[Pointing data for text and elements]
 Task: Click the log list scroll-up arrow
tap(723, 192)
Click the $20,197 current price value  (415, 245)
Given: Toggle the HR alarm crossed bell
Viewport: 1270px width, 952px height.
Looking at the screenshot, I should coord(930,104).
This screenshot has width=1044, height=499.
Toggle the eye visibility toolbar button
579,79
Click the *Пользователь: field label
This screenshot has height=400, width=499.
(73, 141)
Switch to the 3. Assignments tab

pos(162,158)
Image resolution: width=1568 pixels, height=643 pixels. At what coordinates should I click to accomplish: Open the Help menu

* **WHAT TO DO**
Copy every line of the data above word for word, without any changes.

* **FULL ANSWER**
 Task: Click the log list scroll-up arrow
tap(723, 192)
Click the $20,197 current price value  (415, 245)
Given: Toggle the HR alarm crossed bell
Viewport: 1270px width, 952px height.
Looking at the screenshot, I should coord(930,104).
This screenshot has width=1044, height=499.
Toggle the eye visibility toolbar button
579,79
Click the *Пользователь: field label
This screenshot has height=400, width=499.
(73, 141)
Switch to the 3. Assignments tab

pos(162,158)
Image resolution: width=1568 pixels, height=643 pixels. At what coordinates should I click to accomplish: Open the Help menu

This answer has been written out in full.